El ministro de Sanidad modificó ayer el corte de la liguilla de ascenso a Primera de Desconfinamiento, que para Madrid pasa de 500 a 200 positivos por 100.000 habitantes.

Queda campeonato, político y judicial, tras un movimiento táctico que confirma la arbitrariedad y el autoritarismo con que el Gobierno cambia de criterio en función de sus necesidades, que desde hace semanas pasan por hacer de Madrid el foco de un conflicto cuya radiación ciega y distrae a la opinión pública, absorta y privada del debate de cuestiones esenciales -la Corona, la Justicia- para nuestro futuro democrático.

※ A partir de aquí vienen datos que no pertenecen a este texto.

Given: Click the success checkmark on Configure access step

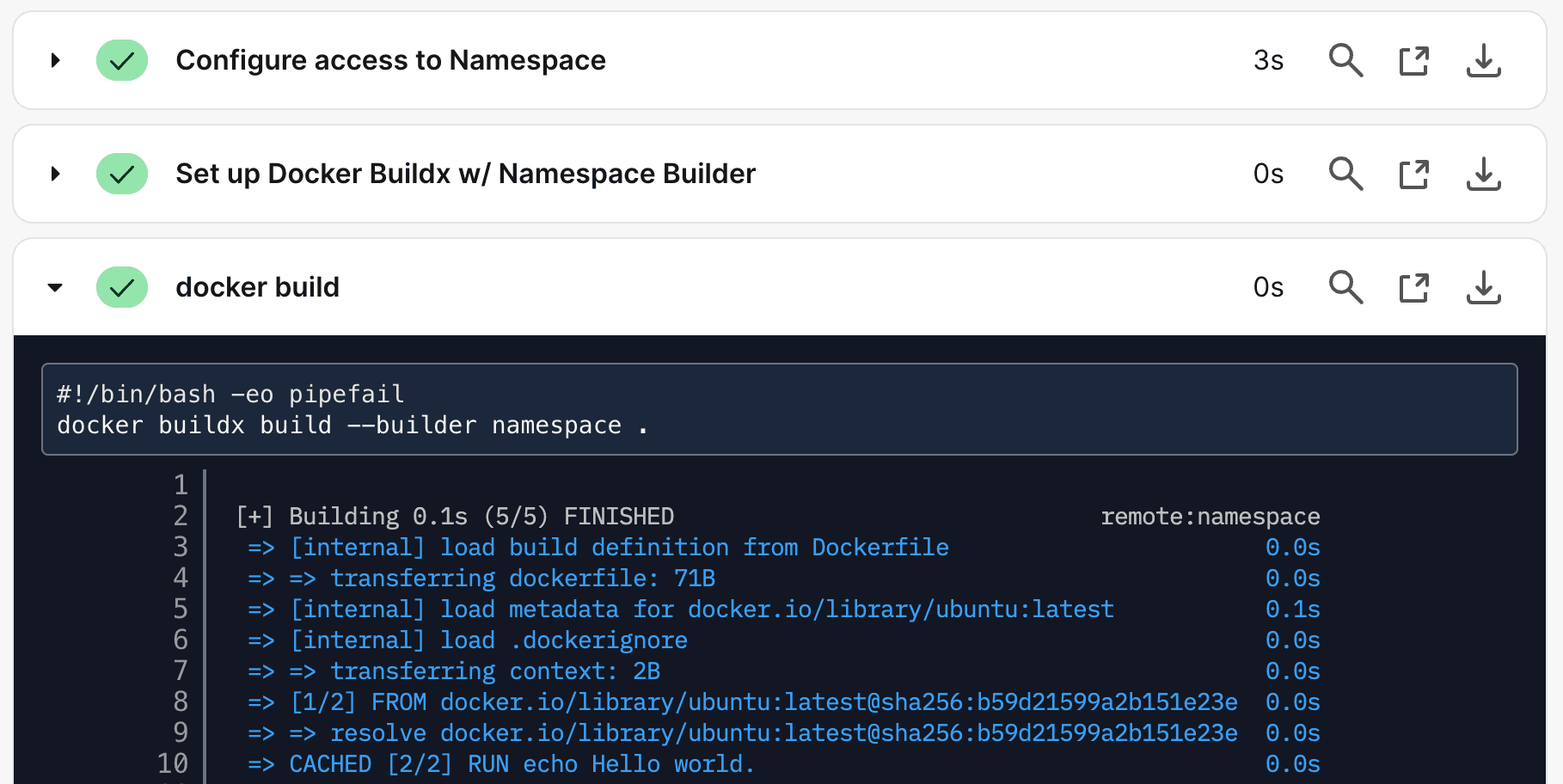Looking at the screenshot, I should (122, 60).
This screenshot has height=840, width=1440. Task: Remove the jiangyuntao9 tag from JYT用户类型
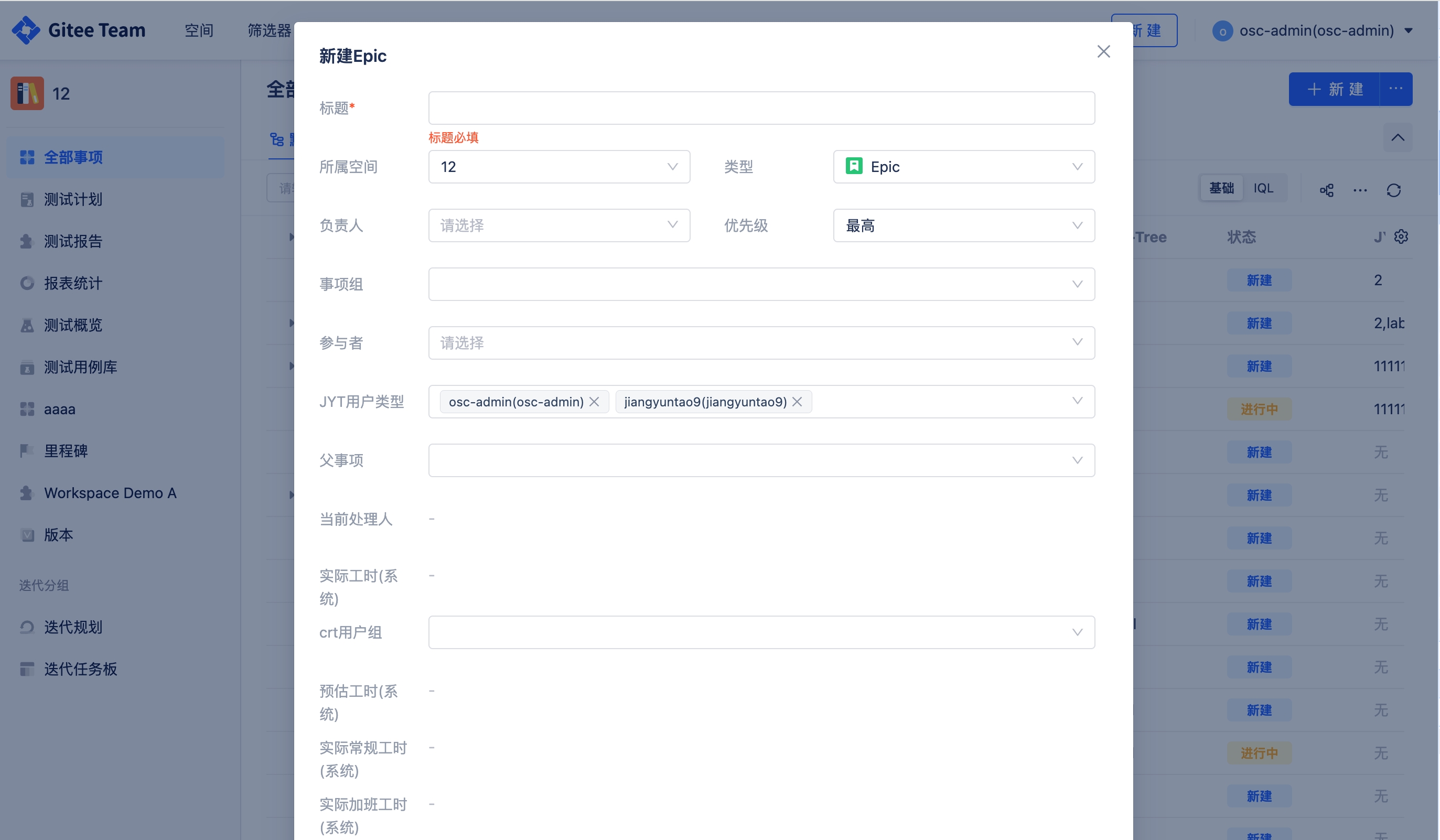click(x=797, y=402)
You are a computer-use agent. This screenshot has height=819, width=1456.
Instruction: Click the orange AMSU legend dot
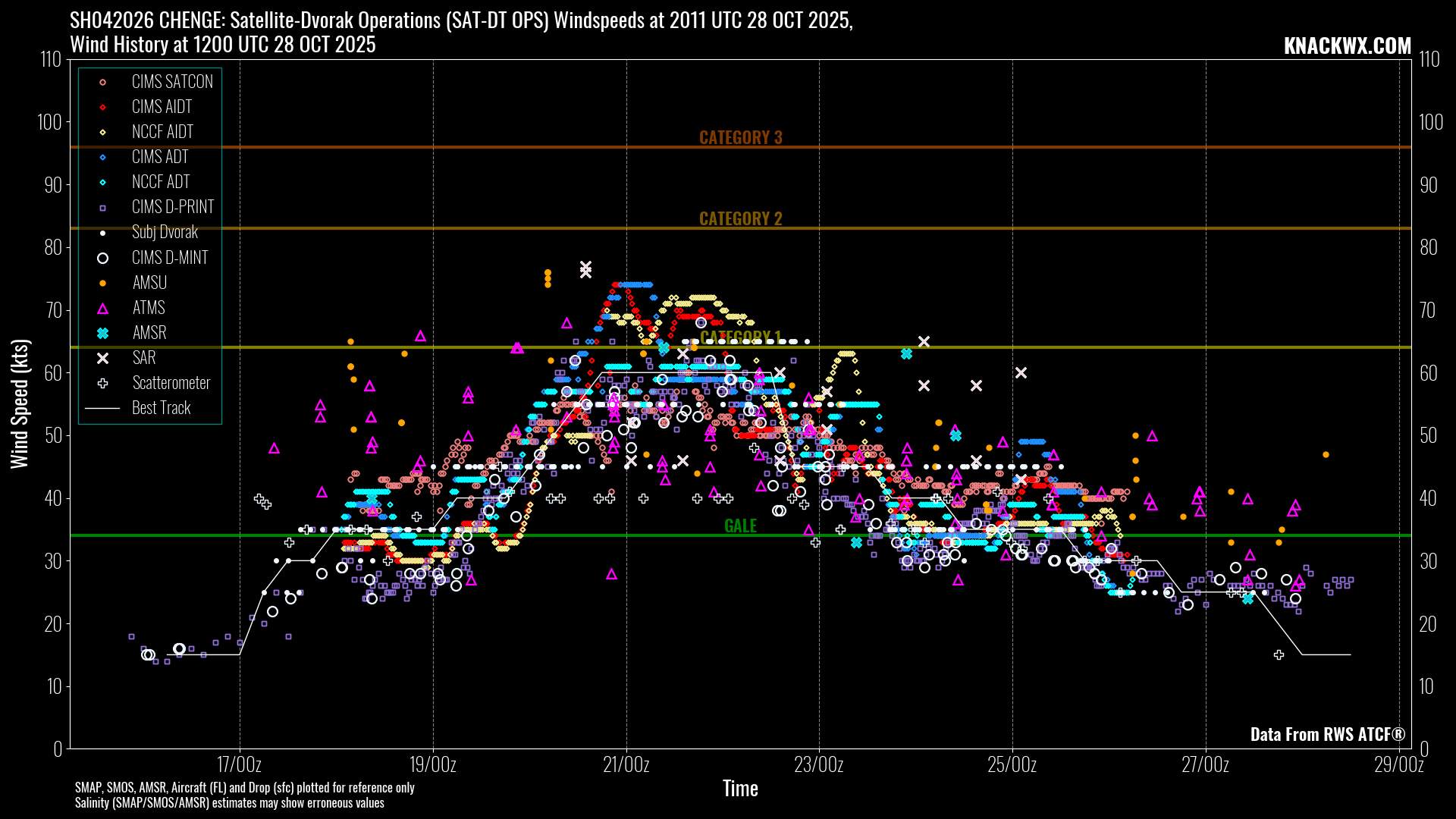(103, 283)
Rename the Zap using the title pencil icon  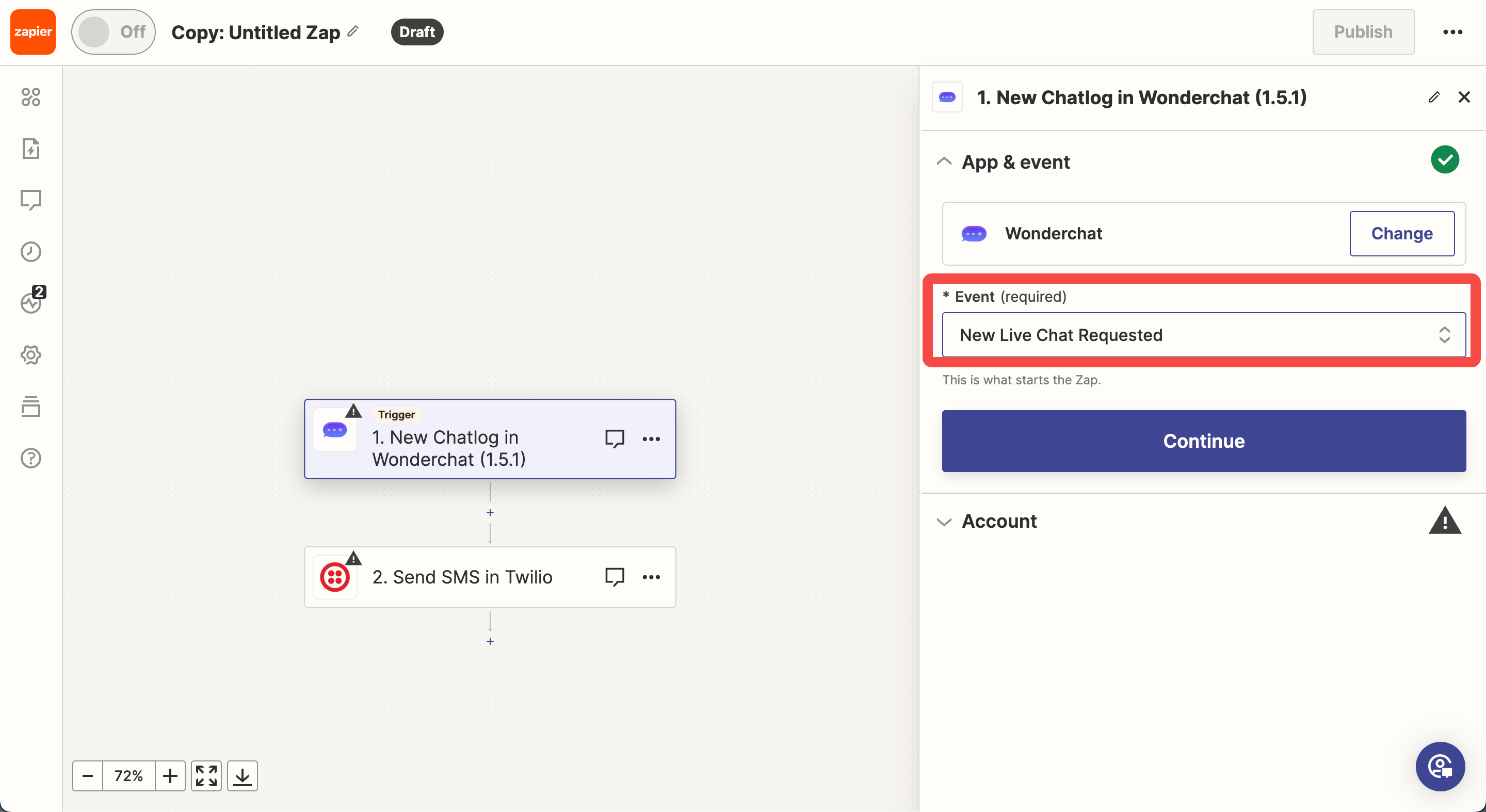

Madrid es un filón para el Ejecutivo de Sánchez, que ha encontrado en el bingo de Salvador Illa su propia película de Pajares y Esteso, en sesión continua. «Hay que actuar en clave sanitaria», repite Illa mientras saca las bolas y las canta.

Esa «clave sanitaria» a la que se refiere el titular de Sanidad -indiscutible en cualquier país de nuestro entorno, donde se aplican restricciones con apenas cincuenta casos por 100.000 habitantes- es la llave de un desconcierto que el Gobierno que un día presumió de doblegar la curva, ahora sin ninguna prisa, pretende prolongar.

«Hay que esperar», dicen las niñas de San Ildefonso.